Он на мгновение подумал, что она смеётся над ним, но Миюри открыла глаза и в упор посмотрела на него.
— Ты искал не способ преодолеть трудности, а путь, что приведёт людей к умножению счастья. Даже если что-то совсем маленькое, даже если все думают, что ты не можешь это сделать, ты всё равно веришь в теплоту солнца и просто делаешь это. Это как сияние. У тебя очень упрямый склад ума, верящего, что мир — это не какая-то там огромная бесплодная пустыня, и всё станет лучше, если все будут работать вместе. Вот так это пахнет.
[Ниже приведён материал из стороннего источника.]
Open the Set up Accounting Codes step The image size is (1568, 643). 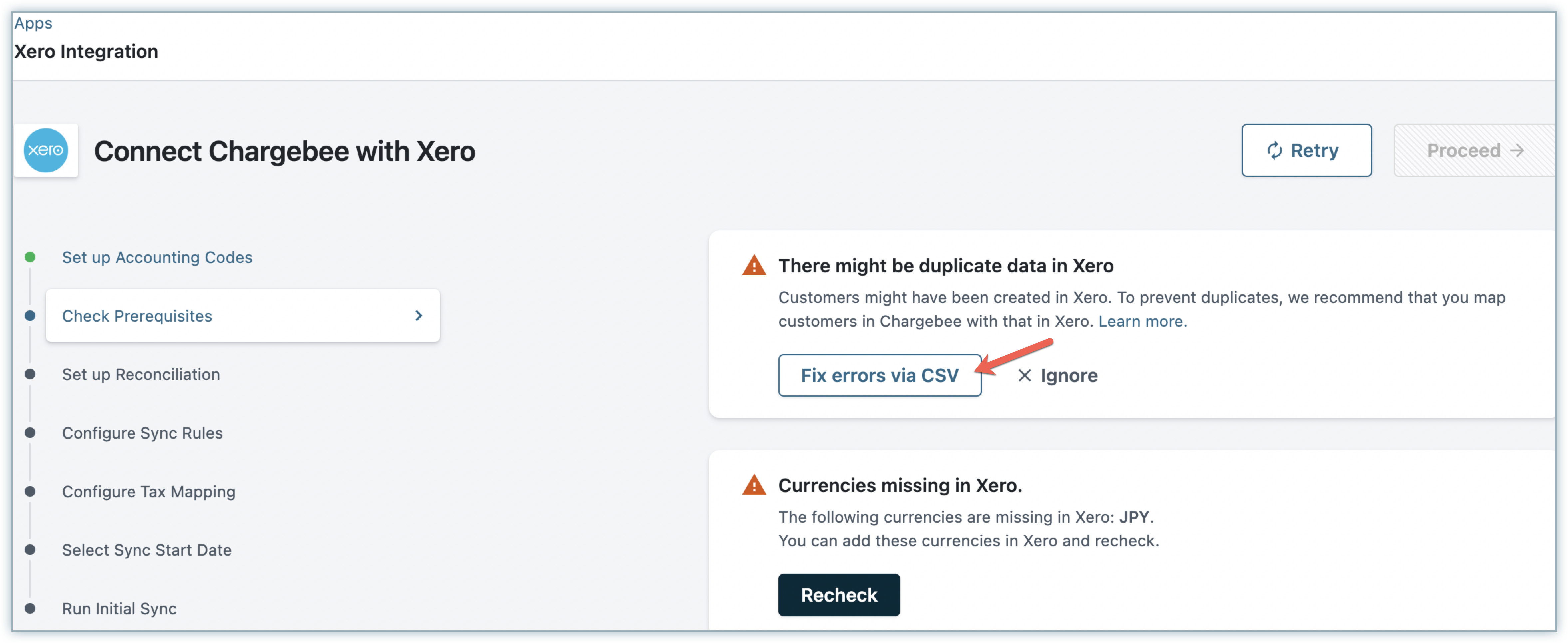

Она с восхищением смотрела на него своими ясными, безоблачными глазами. То, на что она указала, было хорошей стороной его способности видеть только половину мира.
— Ты действительно несколько раз терпел неудачу, но, в конце концов, ты подумал о другом пути, разве нет? Даже я бы признала трудность пути и сбежала, поджав хвост, если бы меня столько раз побили. Но ты даже подумал о помощи многим другим людям, а не только мне.
Коул действительно был готов сдаться. Он мог проглотить свои замыслы, и ждать, пока Миюри очнётся. Но он этого не сделал. Он не смог. Это можно назвать верой, но это также можно назвать неуклюжестью. Он даже подумал, что это было немного глупо.
Его голос застрял в горле, но не потому, что не мог придумать, чем возразить.
Продолжая смотреть на него, Миюри хихикнула и схватила его за руку.
— Брат?
Коул не думал, что она хочет дразнить его. Миюри говорила тихо, и хотя на её лице было озорное выражение, он мог сказать, что она собиралась сказать что-то важное.
Вдали разбитую лодку вынесло на соседний остров.
Коул некоторое время следил за ней, потом сдался и повернулся лицом к Миюри.
— В чём дело?
Её волчьи уши и хвост такого же странного серебристо-пепельного цвета, что и её волосы, покачивались под лёгким ветерком, когда она говорила.
— Ты возьмёшь меня с собой в своё следующее путешествие?
Он никогда не найдёт в Писании фразы, содержащей столько разных толкований.
Так случилось, что столько противоречивых чувств внутри Миюри било единым ключом и ударило в её руку, взявшуюся за его ладонь. На этой земле не было метода разделить их все.
Но чтобы знать, что за кусок хлеба ему достался, чтобы сделать её счастливой, ему нужно было только взглянуть на свои руки.
— Пока ты будешь хорошей девочкой.
Миюри пожала плечами и сощурилась.
— Отлично.
Её острые клыки мелькнули перед ним, когда она улыбнулась. Она стояла рядом, и Коул, обняв её за плечи, повернулся к огню внутри здания.
Пушистый хвост Миюри игриво наткнулся на его ногу.
Небо было голубым, а море спокойным.
Он всё ещё не знал, существует ли Бог, но знал, что истина была здесь.